By the early 1980s, over 300 million pounds of CFC 11 alone were being released into the atmosphere each year.
Then, in 1985, British researcher Joe Farman and his colleagues published their research on large seasonal ozone losses over Antarctica. Thanks to the combined efforts of the quick-acting science community industry and policymakers the Montreal Protocol was signed in 1987, restricting the production and consumption of CFCs. Every nation on earth has now signed the Montreal Protocol.
So for the record, your hairspray and aerosol deodorant haven’t been harming ozone since these laws went into effect in the 80s.
But why do we still see an ozone hole today?
First CFCs have lifetimes of 50 to 100 plus years and it will take some time for the concentration of CFCs in the atmosphere to drastically decline.
Second, there are still CFCs being released into the atmosphere today. For example, as an old refrigerator or air conditioning unit deteriorates in a landfill, the CFCs within are slowly released.
From the time a CFC is released into the air, it takes about five years for its impact to be felt over Antarctica, where depletion will occur.

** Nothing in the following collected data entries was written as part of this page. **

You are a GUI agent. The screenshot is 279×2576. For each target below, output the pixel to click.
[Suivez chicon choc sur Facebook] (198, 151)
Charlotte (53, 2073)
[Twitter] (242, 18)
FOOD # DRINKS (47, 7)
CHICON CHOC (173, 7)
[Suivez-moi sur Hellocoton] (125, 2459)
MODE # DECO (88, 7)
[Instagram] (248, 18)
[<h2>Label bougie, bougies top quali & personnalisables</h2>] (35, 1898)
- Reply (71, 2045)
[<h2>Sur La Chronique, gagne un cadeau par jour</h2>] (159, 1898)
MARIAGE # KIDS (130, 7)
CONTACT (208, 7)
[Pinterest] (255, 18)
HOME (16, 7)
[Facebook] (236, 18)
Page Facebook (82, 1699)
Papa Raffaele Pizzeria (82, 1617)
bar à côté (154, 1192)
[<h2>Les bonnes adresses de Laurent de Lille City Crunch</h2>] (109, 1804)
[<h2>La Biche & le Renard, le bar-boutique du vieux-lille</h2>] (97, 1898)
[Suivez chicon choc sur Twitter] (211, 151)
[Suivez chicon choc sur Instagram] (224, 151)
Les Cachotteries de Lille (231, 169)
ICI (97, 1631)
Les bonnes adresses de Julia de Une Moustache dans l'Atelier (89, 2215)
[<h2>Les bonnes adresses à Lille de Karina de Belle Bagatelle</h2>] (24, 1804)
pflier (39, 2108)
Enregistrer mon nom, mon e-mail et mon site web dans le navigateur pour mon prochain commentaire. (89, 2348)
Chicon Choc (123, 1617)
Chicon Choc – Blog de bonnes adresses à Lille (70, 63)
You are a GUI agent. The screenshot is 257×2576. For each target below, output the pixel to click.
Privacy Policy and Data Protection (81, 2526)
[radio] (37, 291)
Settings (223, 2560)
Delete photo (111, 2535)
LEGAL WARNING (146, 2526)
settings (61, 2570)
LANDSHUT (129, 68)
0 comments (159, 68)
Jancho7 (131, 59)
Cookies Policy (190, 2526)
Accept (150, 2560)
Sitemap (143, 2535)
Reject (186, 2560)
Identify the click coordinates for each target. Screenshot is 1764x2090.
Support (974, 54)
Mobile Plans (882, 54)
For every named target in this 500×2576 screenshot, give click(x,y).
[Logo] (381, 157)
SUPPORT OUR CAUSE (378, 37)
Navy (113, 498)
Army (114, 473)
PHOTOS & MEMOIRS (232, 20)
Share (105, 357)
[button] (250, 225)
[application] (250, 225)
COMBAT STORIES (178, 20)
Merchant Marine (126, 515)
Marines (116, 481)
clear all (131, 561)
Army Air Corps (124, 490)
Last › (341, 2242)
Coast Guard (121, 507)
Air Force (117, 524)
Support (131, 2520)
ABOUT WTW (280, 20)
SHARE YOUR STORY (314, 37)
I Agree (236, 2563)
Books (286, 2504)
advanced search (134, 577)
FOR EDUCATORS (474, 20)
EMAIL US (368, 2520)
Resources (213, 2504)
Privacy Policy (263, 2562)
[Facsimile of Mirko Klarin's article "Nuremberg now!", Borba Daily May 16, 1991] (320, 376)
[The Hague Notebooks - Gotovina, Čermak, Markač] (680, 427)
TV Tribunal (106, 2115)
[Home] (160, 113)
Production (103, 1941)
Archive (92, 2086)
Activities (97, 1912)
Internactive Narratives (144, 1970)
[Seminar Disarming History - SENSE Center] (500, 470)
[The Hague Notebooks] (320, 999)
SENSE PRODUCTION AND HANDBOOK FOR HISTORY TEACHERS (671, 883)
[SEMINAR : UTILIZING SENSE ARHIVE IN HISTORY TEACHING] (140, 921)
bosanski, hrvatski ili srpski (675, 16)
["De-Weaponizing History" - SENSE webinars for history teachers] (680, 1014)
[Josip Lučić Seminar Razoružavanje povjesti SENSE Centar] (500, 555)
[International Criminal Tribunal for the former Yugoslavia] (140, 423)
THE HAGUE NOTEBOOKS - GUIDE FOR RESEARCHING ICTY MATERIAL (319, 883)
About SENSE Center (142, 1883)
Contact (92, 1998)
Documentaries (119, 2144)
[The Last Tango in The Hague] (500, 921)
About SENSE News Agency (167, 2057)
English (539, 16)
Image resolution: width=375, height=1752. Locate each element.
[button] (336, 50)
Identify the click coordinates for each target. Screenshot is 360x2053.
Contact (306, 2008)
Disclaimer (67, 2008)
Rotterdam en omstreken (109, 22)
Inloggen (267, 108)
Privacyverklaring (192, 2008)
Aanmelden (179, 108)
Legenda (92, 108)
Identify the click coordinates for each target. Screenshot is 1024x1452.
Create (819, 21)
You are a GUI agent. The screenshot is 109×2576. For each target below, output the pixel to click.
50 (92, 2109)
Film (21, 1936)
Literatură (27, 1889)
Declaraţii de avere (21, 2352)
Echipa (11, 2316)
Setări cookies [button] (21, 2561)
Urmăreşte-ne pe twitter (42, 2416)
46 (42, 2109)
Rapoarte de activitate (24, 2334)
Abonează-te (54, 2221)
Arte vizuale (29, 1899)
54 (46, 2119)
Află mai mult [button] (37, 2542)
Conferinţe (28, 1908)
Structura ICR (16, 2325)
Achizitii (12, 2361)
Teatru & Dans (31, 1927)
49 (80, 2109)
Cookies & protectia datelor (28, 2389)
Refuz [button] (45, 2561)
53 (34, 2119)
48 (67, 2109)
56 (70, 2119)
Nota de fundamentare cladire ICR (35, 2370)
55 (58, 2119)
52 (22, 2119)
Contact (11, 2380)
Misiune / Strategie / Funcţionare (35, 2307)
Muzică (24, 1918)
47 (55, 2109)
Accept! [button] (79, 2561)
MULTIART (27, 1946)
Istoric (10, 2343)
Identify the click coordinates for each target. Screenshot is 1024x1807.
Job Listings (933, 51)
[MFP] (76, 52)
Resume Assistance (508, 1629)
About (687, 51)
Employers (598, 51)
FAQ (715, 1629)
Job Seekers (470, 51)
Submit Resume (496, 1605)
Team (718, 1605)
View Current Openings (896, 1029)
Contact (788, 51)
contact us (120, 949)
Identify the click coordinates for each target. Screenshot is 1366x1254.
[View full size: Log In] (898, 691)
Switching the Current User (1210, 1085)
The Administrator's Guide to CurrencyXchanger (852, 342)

The CFCs emitted at the surface eventually rise into the tropical stratosphere. The ozone in the stratosphere blocks most of the sun’s UV radiation, so the CFCs have to rise above most of the ozone layer before sunlight can then break them down.
Once they get high enough solar radiation releases the chlorine most of which eventually goes into ozone, say forms like hydrochloric acid and chlorine nitrate.
When these compounds make their way to Antarctica, those chemical reactions start up.
And if you’re wondering why Antarctica these reactions are unique to the polar regions, because of their extreme low temperatures, and presence of polar stratospheric clouds.
One chlorine atom can destroy 1000s of ozone molecules, and millions of tons of CFCs were pumped into the atmosphere from the 1920s through the early 1990s.
As CFC concentrations in the atmosphere continue to decline, the ozone hole is expected to gradually become less severe, and scientists expect the Antarctic ozone to recover back to healthy levels around the year 2070.